**Problem requirements:** Your task is to return all the entries below exactly, with every picture omitted.

[Pixel coordinate grounding data]
----------------------------------------

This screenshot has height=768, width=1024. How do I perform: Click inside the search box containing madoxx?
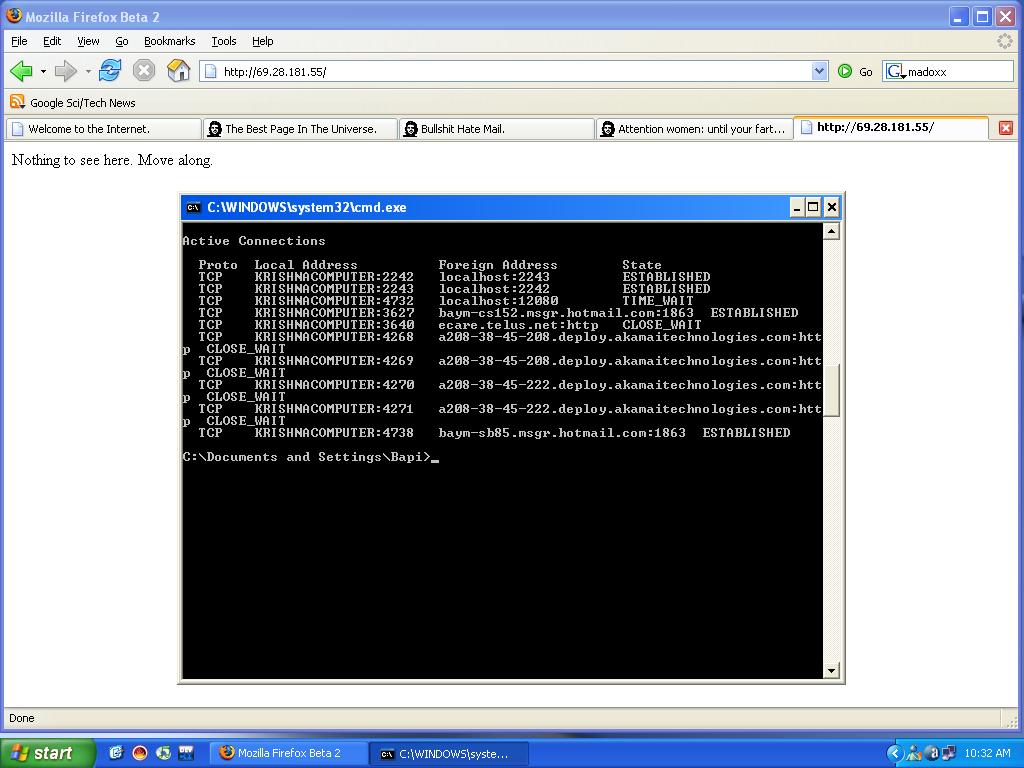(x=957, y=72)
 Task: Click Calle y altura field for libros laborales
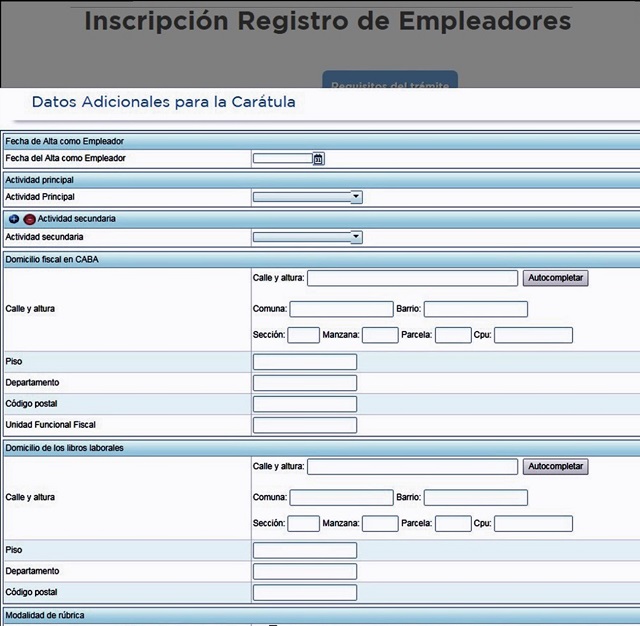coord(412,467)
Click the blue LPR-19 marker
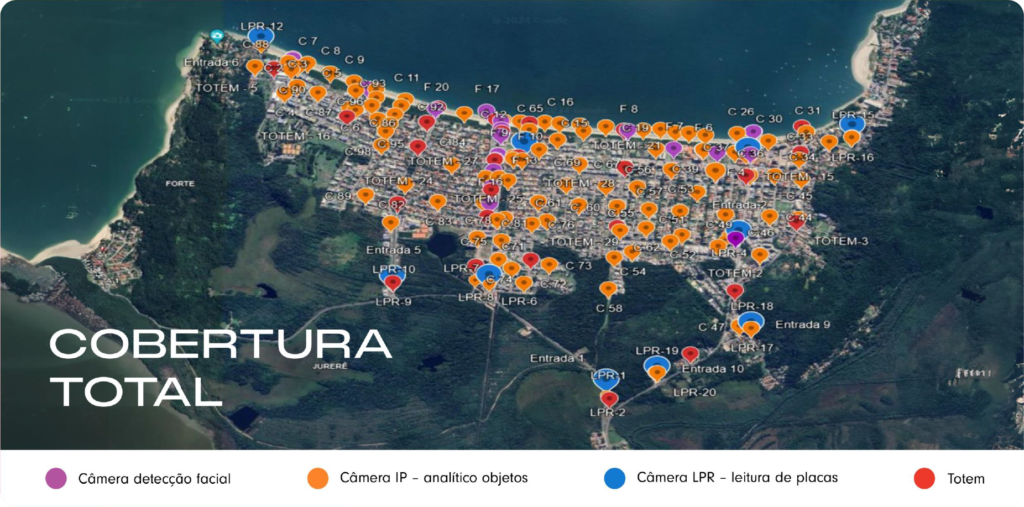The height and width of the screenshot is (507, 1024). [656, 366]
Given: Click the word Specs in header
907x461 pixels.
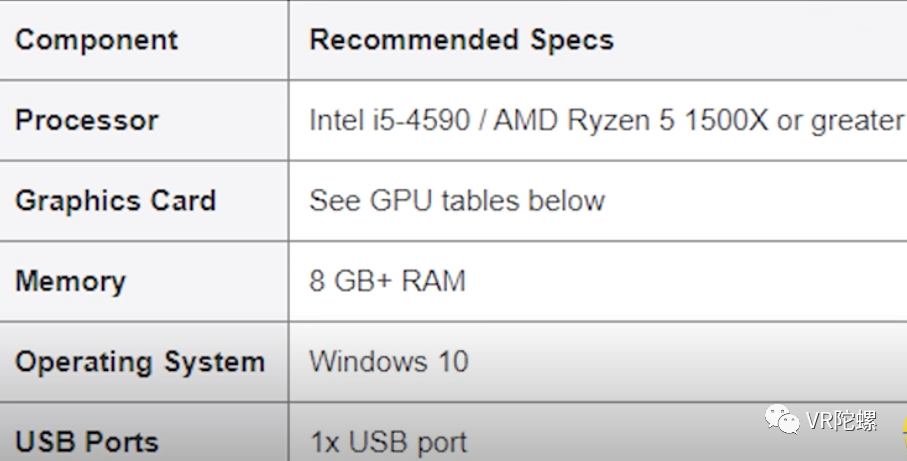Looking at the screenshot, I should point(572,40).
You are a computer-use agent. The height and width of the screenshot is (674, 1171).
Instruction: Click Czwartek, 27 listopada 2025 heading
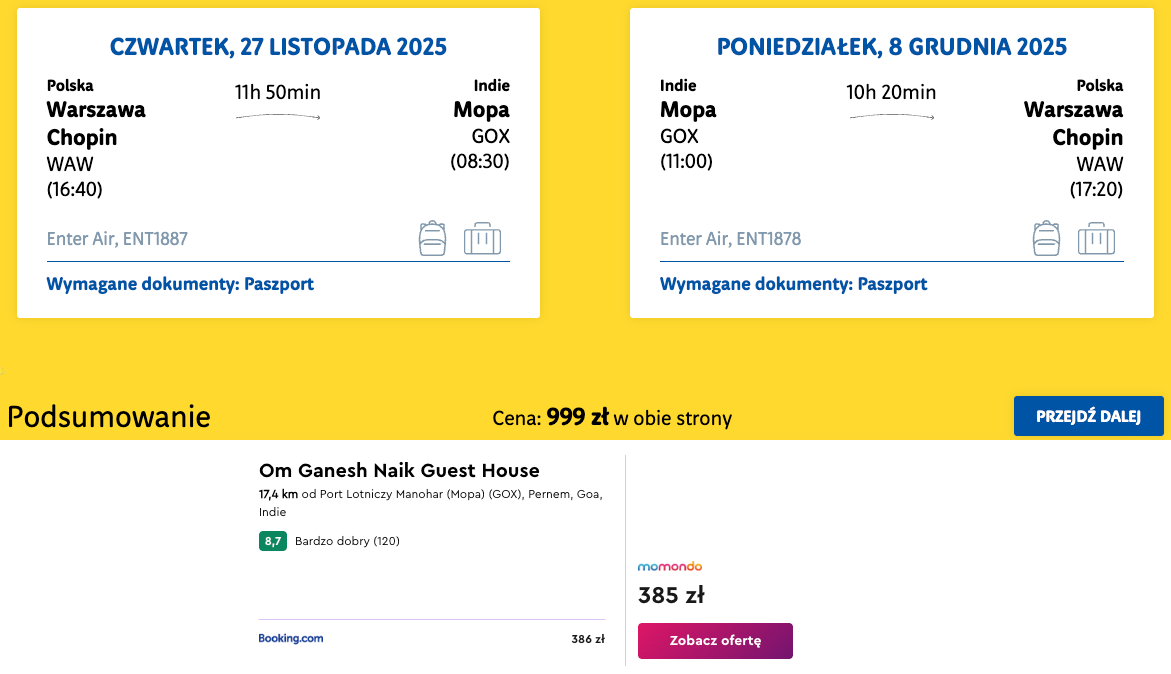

----------------------------------------

**Solution:**
This screenshot has height=768, width=1024. How do I perform: Click inside the search box containing madoxx?
(x=957, y=72)
 Task: Click Calle y altura field for libros laborales
coord(412,467)
Click the blue LPR-19 marker
The height and width of the screenshot is (507, 1024). [656, 366]
Given: Click the word Specs in header
907x461 pixels.
Looking at the screenshot, I should point(572,40).
You are a computer-use agent. The height and width of the screenshot is (674, 1171).
Instruction: Click Czwartek, 27 listopada 2025 heading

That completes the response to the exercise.